Why is %e9 or %fd invalid string to decode using the decodeURIComponent from Javascript?
These characters appear in the middle of a string and I can't understand where the problem is. They are valid hexadecimal characters.
Full string (this is part of a string sent by client app to server and that was being blocked by modsec):
%61%e9%3d%36%7f%00%00%01%00%00%43%fd%a1%5a%00%00%00%43
Sample to decode:
decodeURIComponent("%61%e9%3d%36%7f%00%00%01%00%00%43%fd%a1%5a%00%00%00%43")
Error:
VM222:1 Uncaught URIError: URI malformed
at decodeURIComponent (<anonymous>)
at <anonymous>:1:1
I am using these two functions to encode base64 and decode from base64 (from here:Mozilla):
function c64(t) {
return btoa(encodeURIComponent(t).replace(/%([0-9A-F]{2})/g,
(match, p1) => {
return String.fromCharCode('0x' + p1);
}));
}
function d64(t) {
return decodeURIComponent(atob(t).split('').map(function (c) {
return '%' + ('00' + c.charCodeAt(0).toString(16)).slice(-2);
}).join(''));
}
The original string is in base64:
d64("Yek9Nn8AAAEAAEP9oVoAAABDYek9Nn8AAAEAAEP9oVoAAABD")
returns:
...js:1 Uncaught URIError: URI malformed
at decodeURIComponent (<anonymous>)
This is because the unicode representation of that character in hexadecimal encoding is not "%e9"

• _Entries provided_
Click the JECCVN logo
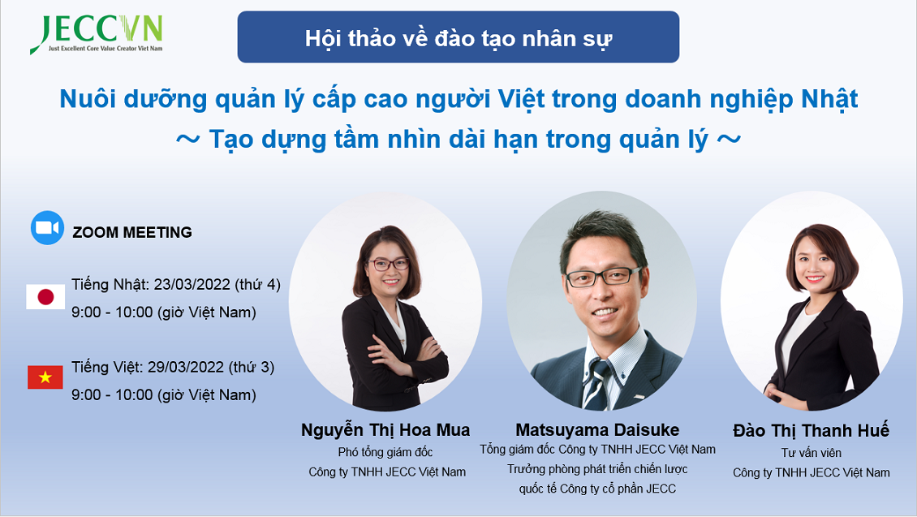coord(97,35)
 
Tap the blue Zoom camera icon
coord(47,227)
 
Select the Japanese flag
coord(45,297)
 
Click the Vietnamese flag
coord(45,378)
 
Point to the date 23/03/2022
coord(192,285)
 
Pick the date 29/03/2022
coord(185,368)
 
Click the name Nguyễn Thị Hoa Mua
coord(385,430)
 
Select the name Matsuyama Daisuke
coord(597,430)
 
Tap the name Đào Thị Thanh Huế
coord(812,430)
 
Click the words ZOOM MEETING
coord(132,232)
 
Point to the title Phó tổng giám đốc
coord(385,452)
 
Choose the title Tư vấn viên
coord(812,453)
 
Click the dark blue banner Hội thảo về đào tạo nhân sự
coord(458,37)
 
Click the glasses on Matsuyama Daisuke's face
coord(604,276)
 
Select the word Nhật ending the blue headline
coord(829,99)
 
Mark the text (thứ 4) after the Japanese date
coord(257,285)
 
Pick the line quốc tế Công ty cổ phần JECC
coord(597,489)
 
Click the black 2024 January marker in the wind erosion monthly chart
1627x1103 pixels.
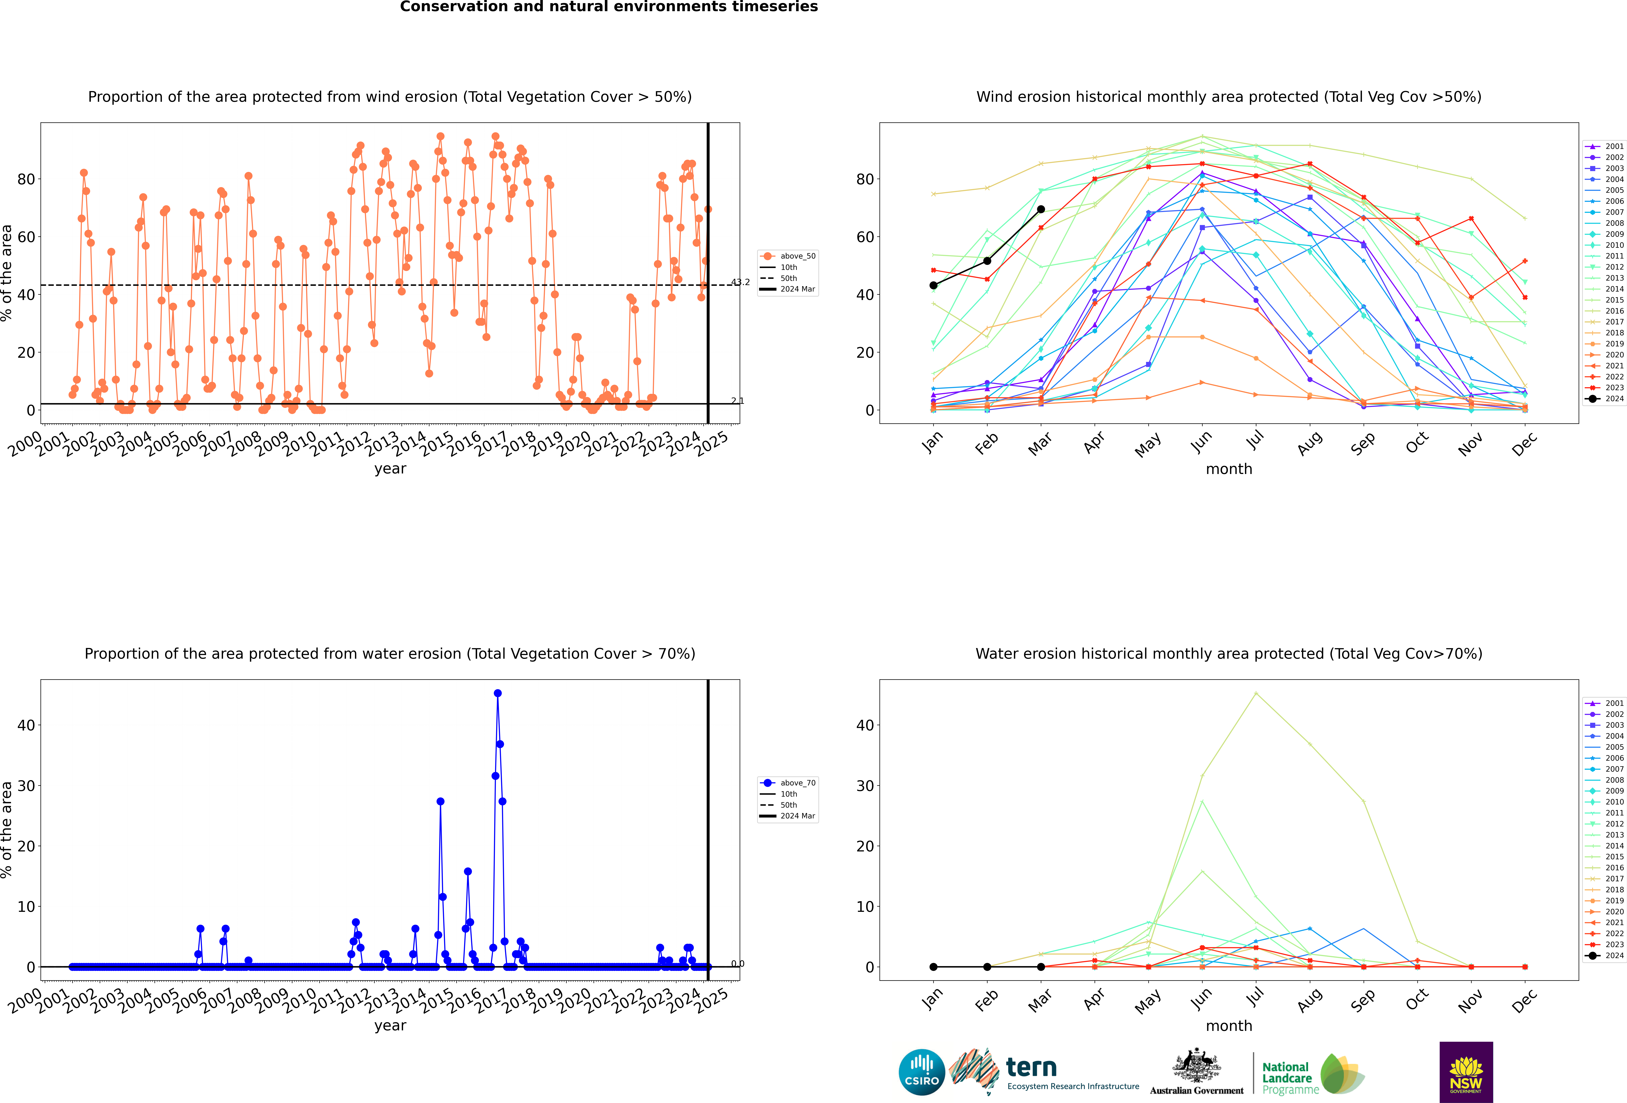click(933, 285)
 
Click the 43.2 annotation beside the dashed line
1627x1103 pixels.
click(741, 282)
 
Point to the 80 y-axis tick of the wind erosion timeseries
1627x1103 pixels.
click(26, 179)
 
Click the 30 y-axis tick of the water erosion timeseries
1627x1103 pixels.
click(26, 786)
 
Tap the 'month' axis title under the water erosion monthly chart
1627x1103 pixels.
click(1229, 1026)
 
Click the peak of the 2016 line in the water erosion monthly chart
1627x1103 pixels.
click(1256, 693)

• _Tasks and exercises_
a) In the decodeURIComponent thread, substitute "sequence" for "string" in the passage from "Why is %e9 or" to "valid hexadecimal characters.".
b) Answer these questions using the decodeURIComponent thread:
(i) What error message does the sample call to decodeURIComponent produce?
(ii) What was blocking the string the client app sent to the server?
(iii) What source are the two base64 functions credited to?
The lines above are separate material and are not part of the decodeURIComponent thread.

• _Exercise solutions_
a)
Why is %e9 or %fd invalid sequence to decode using the decodeURIComponent from Javascript?
These characters appear in the middle of a sequence and I can't understand where the problem is. They are valid hexadecimal characters.

b)
(i) Uncaught URIError: URI malformed
(ii) modsec
(iii) Mozilla